Bab 3

1.1K 123 5
                                    


"Bayanaka?!"

Anggara berdehem. Kedua matanya memberikan isyarat pada sang adik untuk membenahi ucapannya, menjaga kewibawaan Bayanaka, mengingat masih ada dayang dan beberapa prajurit jaga di sekitar mereka.

"Oh, maaf, maksud hamba Gusti Raden Bayanaka", Mayasari menunduk.

"Lebih baik, kita mencari tempat untuk bercakap-cakap. Agar lebih nyaman."

Bayanaka dan Mayasari mengangguk.
Tak lama, ketiga bangsawan itu sampai di sebuah taman sari milik Patih Sanjaya. Taman itu dibuat khusus untuk Mayasari. Berbagai macam bunga ada di sana. Bau harum selalu semerbak di sekelilingnya. Sang Patih sengaja membangun taman sari dekat kamar sang putri agar gadis itu tidak merasa bosan di kepatihan. Selain itu, sang putri berwenang untuk merawat taman yang indah tersebut. Dua burung kenari berkejar-kejaran di atas kolam ikan mas saat ketiga sahabat yang menarik mata itu berjalan melewatinya.

"Katakan padaku Kangmas, apa yang membuat seorang Bayanaka yang dulu jail dan suka membuat onar berubah menjadi seorang kesatria gagah dan terkenal akan kehebatannya melatih para prajurit."

Anggara, yang berjalan di belakang adik dan sahabatnya, hanya tertawa kecil.

"Katakan padaku juga, Anggara, apa yang membuat putri kecil kita menjadi seorang apsari jelita yang digilai para kesatria sampai-sampai dia lupa pada sahabatnya ini."

"Aku tidak lupa, Bayanaka. Aku hanya sedikit tidak ingat."

Bayanaka menghela napas.

"Sepertinya peluangku sudah tidak ada, Anggara. Lihatlah, begitu banyaknya kesatria rupawan yang datang kepadanya sampai dia lupa bahwa sahabat di sampingnya ini juga tak kalah menariknya dengan para kesatria itu."

"Sudahlah, Bayanaka, jangan menggodanya terus. Nanti aku juga yang kena imbasnya."
Anggara yang dari tadi mengawasi akhirnya membuka mulut.

"Jadi, putri kecil kita masih suka marah?"
Bayanaka menggeleng-gelengkan kepalanya sembari mendecakkan lidah.

"Sayang sekali, putri secantik ini suka marah. Mungkin para kesatria itu mundur karena melihat dua tanduk di kepalanya."

Mayasari memejamkan kedua matanya sejenak. Habis sudah kesabarannya.

"Hei, hentikan! Hei! Mayasari, geli."

Tanpa belas kasihan, Mayasari menyerang Bayanaka dengan jurus menggelitiknya. Putri jelita itu paling tahu jika sang Gusti Raden sangat tidak suka digelitik.

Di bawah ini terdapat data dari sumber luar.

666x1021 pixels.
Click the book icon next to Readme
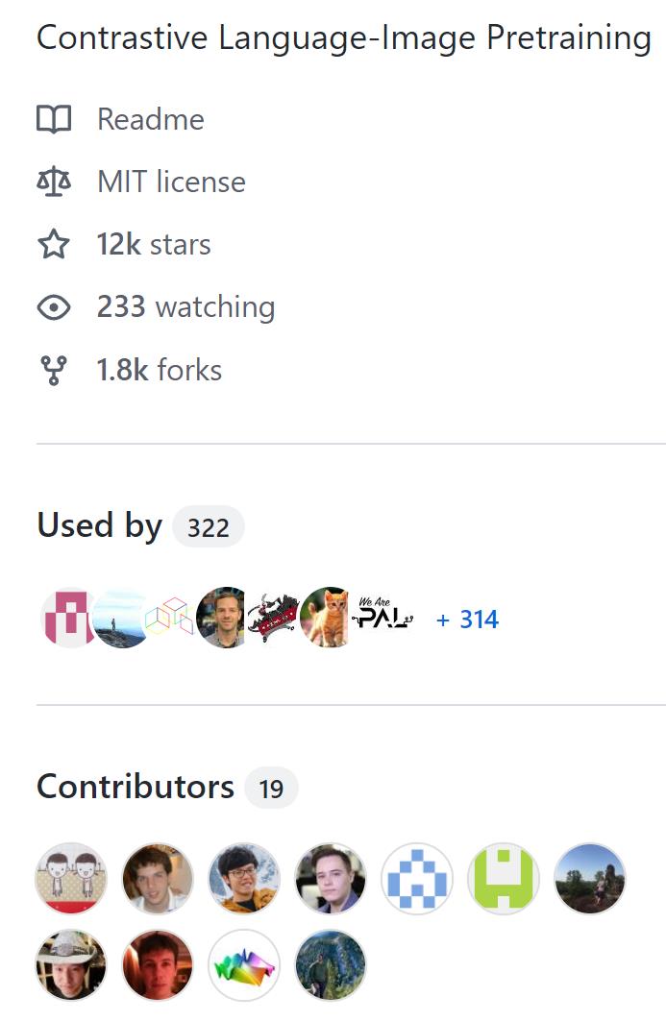[54, 119]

"Rasakan ini." Mayasari terus menggelitik bagian perut Bayanaka yang kini wajahnya memerah.

"Jangan lari, Bayanaka!"

Mayasari mengejar Bayanaka yang berhasil meloloskan diri. Sementara adiknya asik bermain kejar-kejaran dengan sahabatnya, sang senopati muda hanya tersenyum. Pikirannya melayang ke masa lalu dimana Bayanaka kecil akan selalu menjahili adiknya, Mayasari. Jika putri jelita itu sudah merajuk dan mengancam akan mengadu pada Ramanya, barulah Anggara menenangkan. Anggara tahu, Ramanya tidak akan memarahi siapapun diantara ketiganya, tapi sebagai gantinya, adiknya itu akan mogok bicara, tak saling sapa beberapa hari sampai Bayanaka sendiri yang meluluhkan amarah sang adik, dengan bunga, wayang boneka, atau kejutan lain.

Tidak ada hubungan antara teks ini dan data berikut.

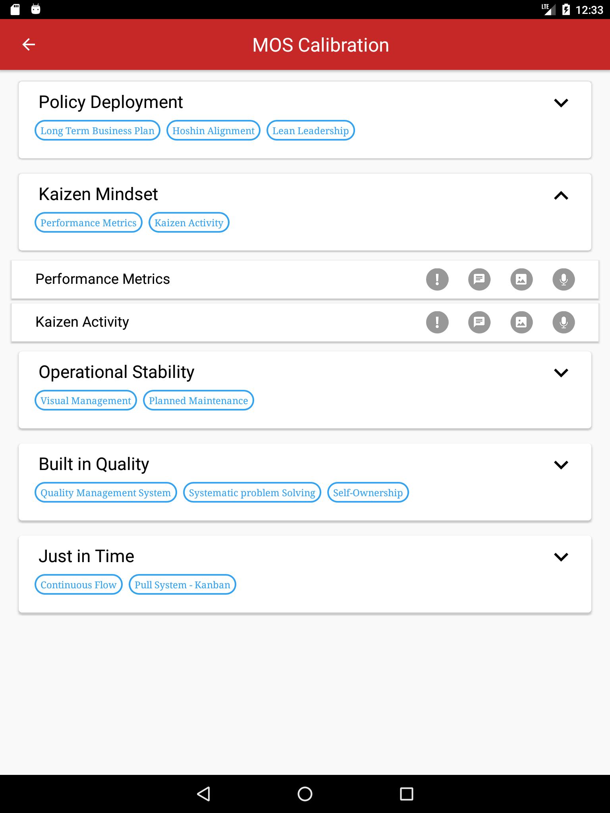Tap the Systematic problem Solving chip
Image resolution: width=610 pixels, height=813 pixels.
coord(252,493)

Diam-diam, Anggara merencanakan sesuatu. Rencana yang sudah ada sejak dulu tapi selalu diurungkan. Mungkin, Ramanya akan menyetujui hal ini. Menjodohkan adiknya dengan sahabat yang sudah lama dia kenal. Kenapa tidak? Mereka serasi. Dan ikatan keluarga mereka akan semakin erat. Bayanaka akan naik tahta sebentar lagi dan adiknya akan menjadi prameswari. Bersama, mereka bisa memperkuat nagara Haningan dan menjadikannya nagara terhebat. Anggara tersenyum lagi. Mungkin dia bisa membicarakan hal ini nanti jika Ramanya pulang.